B6;129S4-Apoa2^tm1Bres/J

Stock number: 006258
Product name: apoA-II KO
Research areas: Cardiovascular Research, Diabetes and Obesity Research, Metabolism Research, Research Tools

Description

Homozygous Apoa2^tm1Bres knockout mice exhibit reductions in HDL cholesterol levels and in HDL particle size.

Detailed description

Mice homozygous for this targeted mutation are viable and fertile. Homozygous mice have no detectable transcripts in liver tissues and the high density lipoprotein (HDL) particle size is reduced. Homozygotes have decreased plasma levels of HDL cholesterol and free fatty acids in both fed and fasted states. In addition, the plasma concentration of fasting glucose and insulin is decreased.
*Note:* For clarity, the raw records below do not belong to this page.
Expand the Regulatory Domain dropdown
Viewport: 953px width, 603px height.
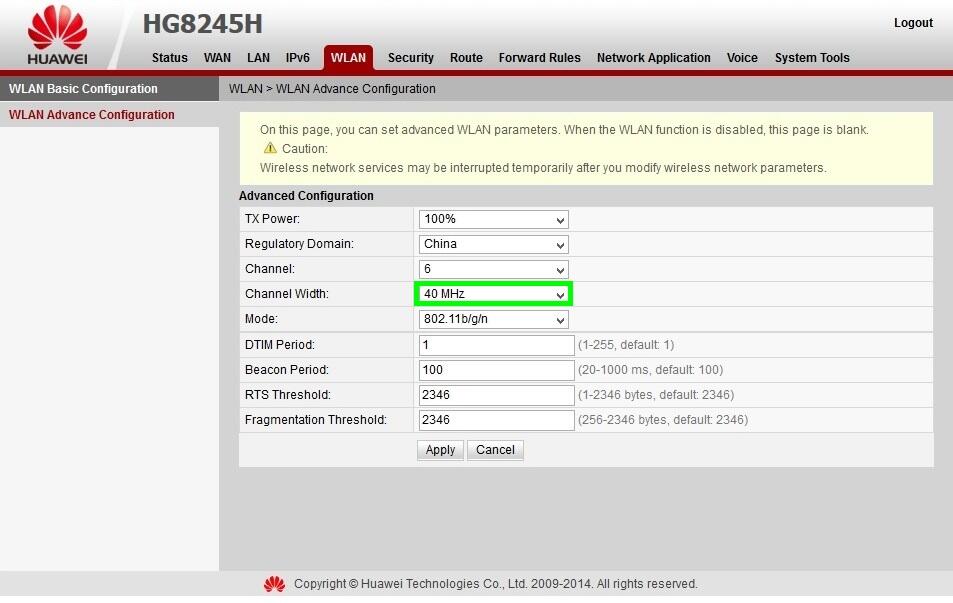pos(493,244)
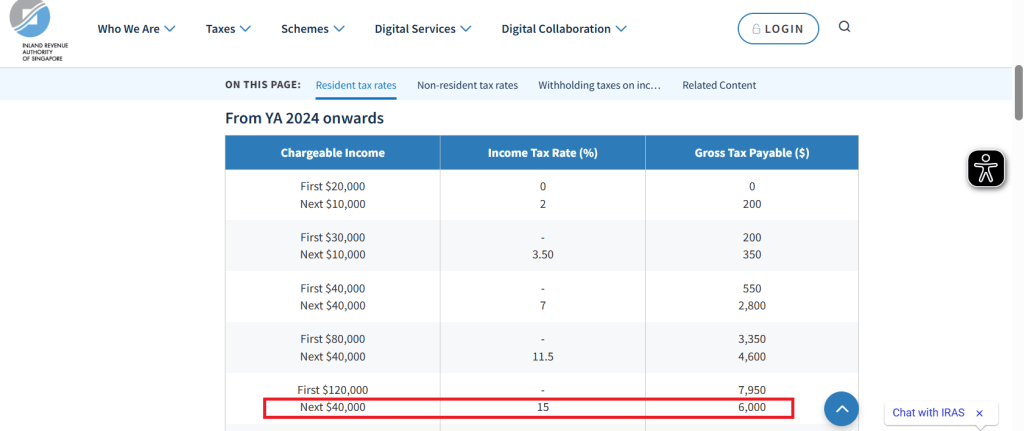1024x431 pixels.
Task: Jump to Related Content section
Action: coord(719,85)
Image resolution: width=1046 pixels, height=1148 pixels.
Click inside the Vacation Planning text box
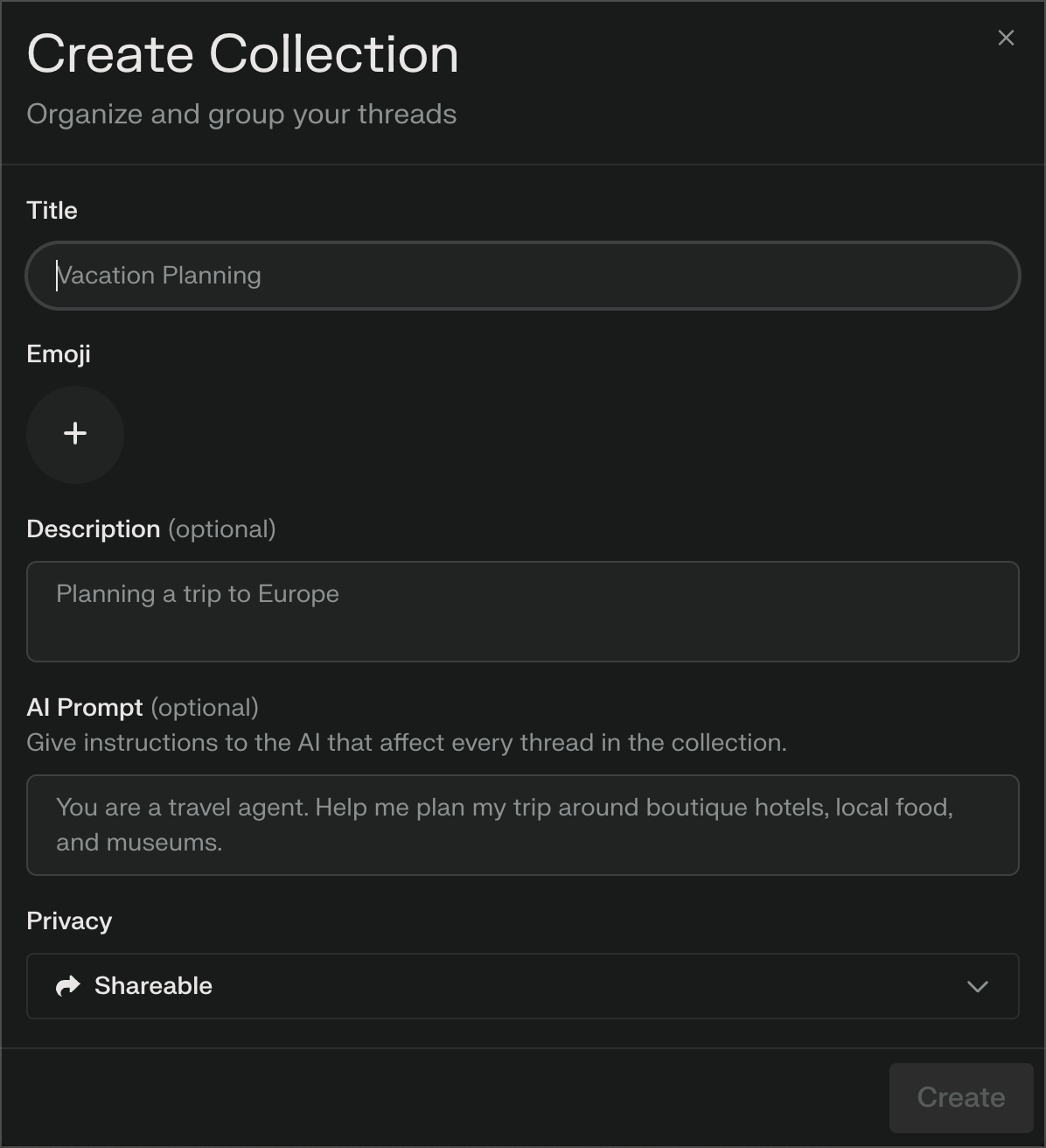coord(523,275)
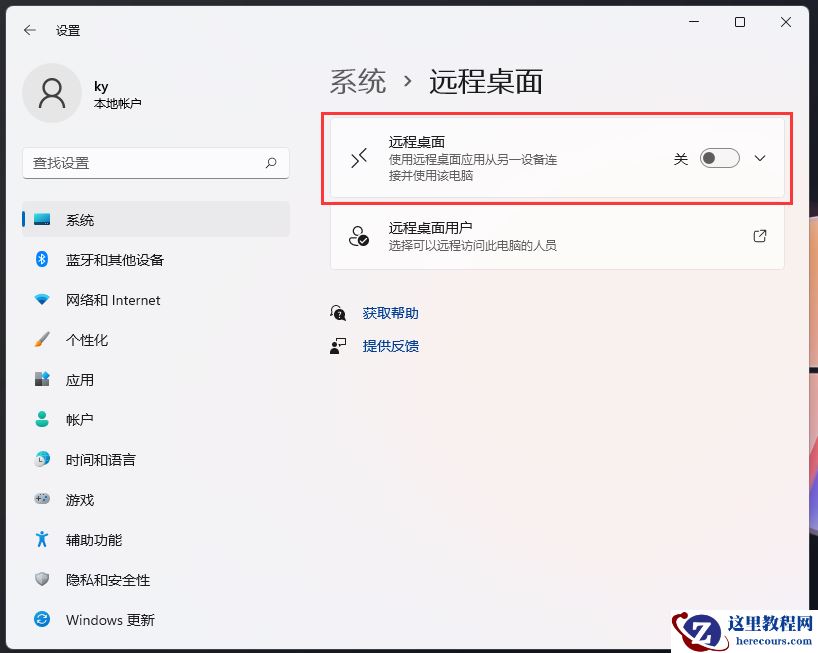Switch to the 系统 section

tap(81, 219)
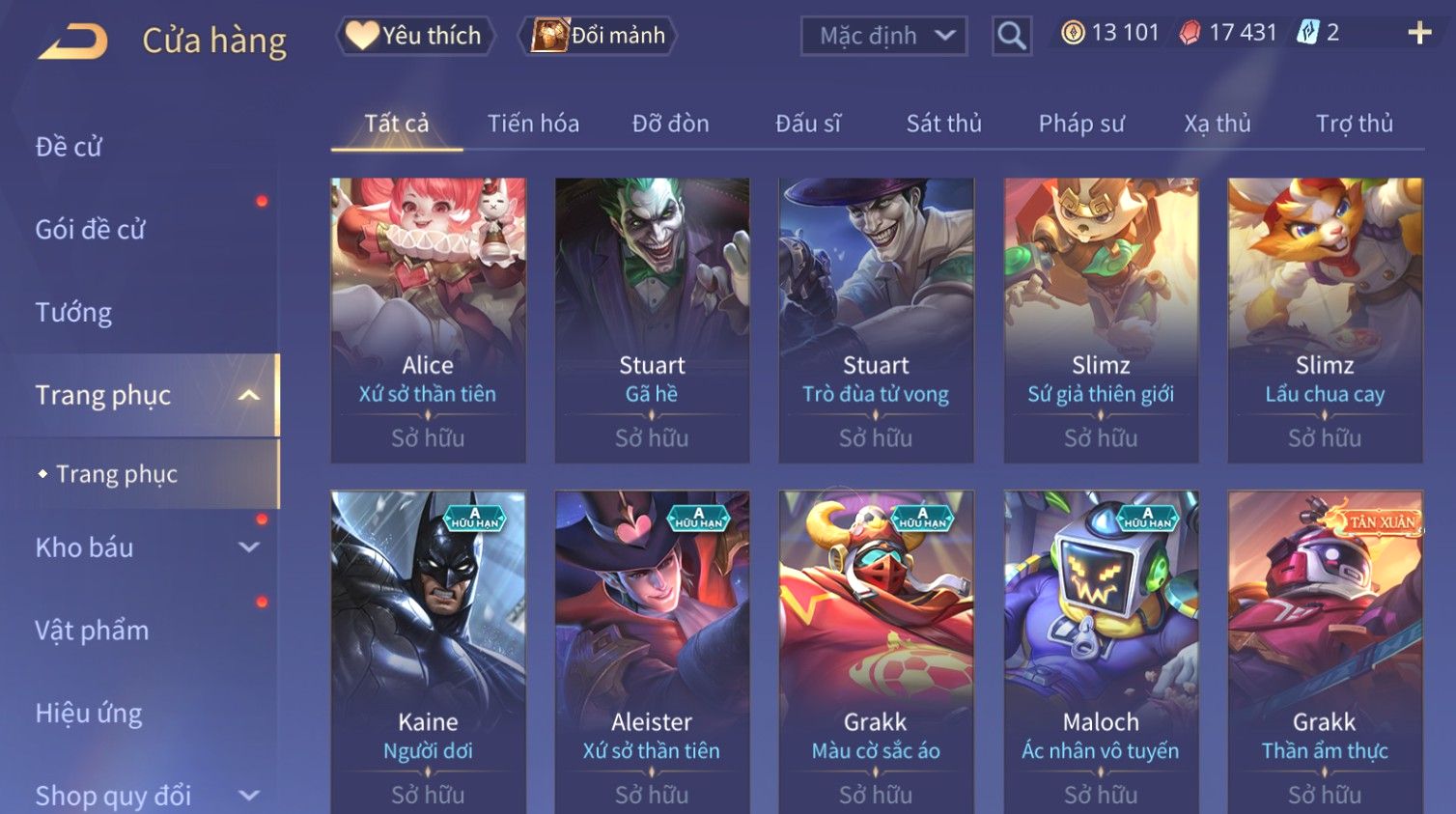Switch to the Sát thủ tab
1456x814 pixels.
[943, 124]
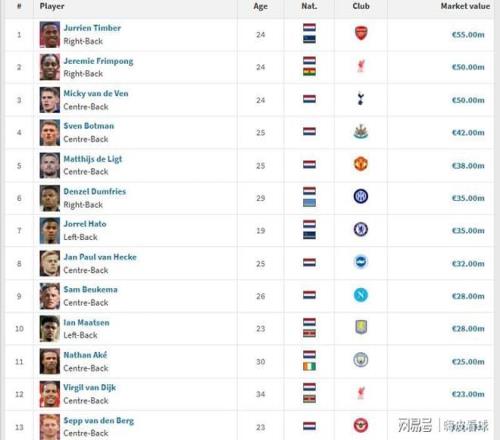Open Jurrien Timber's player profile link
This screenshot has height=440, width=500.
click(x=92, y=28)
These mice may be useful in studies of lipid metabolism, atherosclerosis, heart disease, insulin resistance and diabetes.

Development

A targeting vector was designed to almost completely remove the four exons of the endogenous gene and replace them with a neomycin resistance gene. This construct was electroporated into 129S4/SvJae-derived J1 embryonic stem (ES) cells. Correctly targeted ES cells were injected into C57BL/6J blastocysts. Chimeric mice were bred with C57BL/6J and the resulting heterozygous offspring were bred together for many generations prior to arrival at The Jackson Laboratory.

Allele

Symbol: Apoa2^tm1Bres
Name: targeted mutation 1, Jan L Breslow
MGI accession ID: MGI:2157148
Generation method: Targeted
Attributes: Null/Knockout
Synonyms: apoA-II -
Marker symbol: Apoa2
Marker name: apolipoprotein A-II
Marker synonyms: Alp-2; Apoa-2; APOAII; Apo-AII; ApoA-II; Hdl-1
Chromosome: 1
Strain of origin: 129S4/SvJae
Molecular note: A genomic fragment containing exons 1-3 and part of exon 4 was replaced with a neomycin selection cassette. Northern blot analysis on total liver RNA demonstrated that the transcript was not detectable in homozygous mice, and the encoded protein was not detected in HDL isolates of plasma derived from homozygous mice.